Ryu Hee-Kyung, Kim Seong-Ah, Shin Hee-Jong, Park Chan-Kee, Park Hae-Young Lopilly
Department of Ophthalmology, Seoul St. Mary's Hospital, College of Medicine, The Catholic University of Korea, Seoul 06591, Republic of Korea.
J Clin Med. 2024 Nov 1;13(21):6585. doi: 10.3390/jcm13216585.
The aim of this study was to identify the most reliable ocular exam and establish a threshold for deciding whether to perform neuroimaging in order to screen for diverse diseases other than normal-tension glaucoma (NTG). A retrospective, observational, comparative study was used. In total, 106 individuals with atypical features of NTG who underwent glaucoma assessments and contrast-enhanced MRI of the brain or orbit were included. The criteria for atypical NTG included the following: (1) unilateral normal-tension glaucoma, (2) visual field (VF) damage inconsistent with optic disc appearance, (3) fast VF progression, (4) worsening of visual acuity, (5) optic disc pallor, (6) scotoma restricted by a vertical line, and (7) central scotoma. Glaucoma evaluations included measurements of visual acuity, intraocular pressure, central corneal thickness, axial length, cup-disc ratio, retinal nerve fiber layer (RNFL) thickness, ganglion cell-inner plexiform layer (GCIPL) thickness, mean deviation (MD), and visual field index (VFI). Statistical analyses involved independent -tests, receiver operating characteristic (ROC) curves, and area under the curve (AUC) in order to differentiate neuro-ophthalmological conditions from NTG, compare the diagnostic power of each factor, and determine the cut-off value. Relatively fewer diagnoses of non-glaucomatous diseases were associated with unilateral NTG, the worsening of VA, and central scotoma. Factors such as rapid visual field progression, optic disc pallor, and scotoma restricted by a vertical line had a relatively higher diagnostic rate of non-glaucomatous diseases. There were significant differences in average RNFL and GCIPL thicknesses at the nasal quadrant between NTG and NTG-mimicking conditions. Only the GCIPL thickness at the nasal quadrant had reliable power for discriminating between neuro-ophthalmological disease and NTG. For the GCIPL thickness at the nasal quadrant, the AUC was 0.659, and the cut-off value was 65.75. When deciding whether to proceed with imaging, such as carrying out an MRI test, for NTG patients with atypical NTG characteristics, it would be advisable to consider the nasal sector cut-off value of GCIPL thickness.

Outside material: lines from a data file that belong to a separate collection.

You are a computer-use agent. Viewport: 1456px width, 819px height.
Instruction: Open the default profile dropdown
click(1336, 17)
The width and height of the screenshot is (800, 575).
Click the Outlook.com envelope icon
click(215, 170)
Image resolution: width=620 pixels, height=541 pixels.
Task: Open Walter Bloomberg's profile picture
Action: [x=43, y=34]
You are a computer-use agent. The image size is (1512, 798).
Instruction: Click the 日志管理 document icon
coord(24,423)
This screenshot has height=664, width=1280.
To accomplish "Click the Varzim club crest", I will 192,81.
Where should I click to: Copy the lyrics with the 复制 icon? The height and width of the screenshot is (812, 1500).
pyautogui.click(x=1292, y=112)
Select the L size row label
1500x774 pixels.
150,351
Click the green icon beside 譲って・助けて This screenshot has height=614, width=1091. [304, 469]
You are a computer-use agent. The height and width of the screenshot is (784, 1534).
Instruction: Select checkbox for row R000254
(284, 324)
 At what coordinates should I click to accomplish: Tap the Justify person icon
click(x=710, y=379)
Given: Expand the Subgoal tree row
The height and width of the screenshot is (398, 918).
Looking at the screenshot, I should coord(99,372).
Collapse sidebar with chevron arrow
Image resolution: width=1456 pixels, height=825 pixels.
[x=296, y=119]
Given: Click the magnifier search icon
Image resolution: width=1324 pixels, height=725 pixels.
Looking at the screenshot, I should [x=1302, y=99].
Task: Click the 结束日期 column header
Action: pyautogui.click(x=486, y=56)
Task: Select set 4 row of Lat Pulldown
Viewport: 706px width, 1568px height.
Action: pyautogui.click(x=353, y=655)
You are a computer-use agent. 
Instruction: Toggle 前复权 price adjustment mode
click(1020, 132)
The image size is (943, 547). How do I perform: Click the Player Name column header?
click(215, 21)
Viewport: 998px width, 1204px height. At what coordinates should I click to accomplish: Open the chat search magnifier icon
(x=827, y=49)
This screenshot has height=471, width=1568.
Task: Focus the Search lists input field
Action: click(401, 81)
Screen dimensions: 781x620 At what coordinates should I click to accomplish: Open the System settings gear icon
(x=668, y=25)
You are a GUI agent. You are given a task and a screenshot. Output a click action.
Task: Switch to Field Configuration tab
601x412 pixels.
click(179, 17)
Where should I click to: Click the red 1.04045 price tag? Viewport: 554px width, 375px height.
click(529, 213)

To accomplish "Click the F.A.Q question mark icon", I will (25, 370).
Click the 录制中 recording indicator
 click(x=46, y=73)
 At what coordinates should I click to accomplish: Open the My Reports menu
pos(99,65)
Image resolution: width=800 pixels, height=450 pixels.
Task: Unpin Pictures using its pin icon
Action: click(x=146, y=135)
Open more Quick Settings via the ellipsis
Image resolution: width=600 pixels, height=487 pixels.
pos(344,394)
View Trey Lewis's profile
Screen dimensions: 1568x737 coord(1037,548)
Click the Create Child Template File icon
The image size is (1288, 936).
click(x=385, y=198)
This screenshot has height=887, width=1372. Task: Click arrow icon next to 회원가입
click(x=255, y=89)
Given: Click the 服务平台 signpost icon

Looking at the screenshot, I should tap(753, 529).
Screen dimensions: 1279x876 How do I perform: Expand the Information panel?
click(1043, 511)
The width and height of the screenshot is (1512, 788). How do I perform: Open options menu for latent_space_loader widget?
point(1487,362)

本研究的目的是确定最可靠的眼部检查方法,并建立一个阈值,以决定是否进行神经影像学检查,从而筛查除正常眼压性青光眼(NTG)以外的各种疾病。采用回顾性、观察性、对比研究。总共纳入了106例具有NTG非典型特征且接受了青光眼评估以及脑部或眼眶对比增强MRI检查的个体。NTG非典型特征的标准包括:(1)单侧正常眼压性青光眼;(2)视野(VF)损害与视盘外观不一致;(3)VF快速进展;(4)视力恶化;(5)视盘苍白;(6)暗点受垂直线限制;(7)中心暗点。青光眼评估包括视力、眼压、中央角膜厚度、眼轴长度、杯盘比、视网膜神经纤维层(RNFL)厚度、神经节细胞-内丛状层(GCIPL)厚度、平均偏差(MD)和视野指数(VFI)的测量。统计分析采用独立样本t检验、受试者工作特征(ROC)曲线和曲线下面积(AUC),以区分神经眼科疾病与NTG,比较各因素的诊断能力,并确定临界值。与单侧NTG、视力恶化和中心暗点相关的非青光眼疾病诊断相对较少。视野快速进展、视盘苍白和暗点受垂直线限制等因素对非青光眼疾病的诊断率相对较高。NTG与类似NTG情况在鼻象限的平均RNFL和GCIPL厚度存在显著差异。只有鼻象限的GCIPL厚度具有区分神经眼科疾病和NTG的可靠能力。对于鼻象限的GCIPL厚度,AUC为0.659,临界值为65.75。对于具有NTG非典型特征的NTG患者,在决定是否进行成像检查(如MRI检查)时,考虑GCIPL厚度的鼻区临界值是 advisable 的。 (注:“advisable”直译为“明智的、可取的”,这里结合语境意译为“ advisable 的”,以便更通顺,但严格来说这不属于翻译内容,只是为了让句子更符合中文表达习惯。)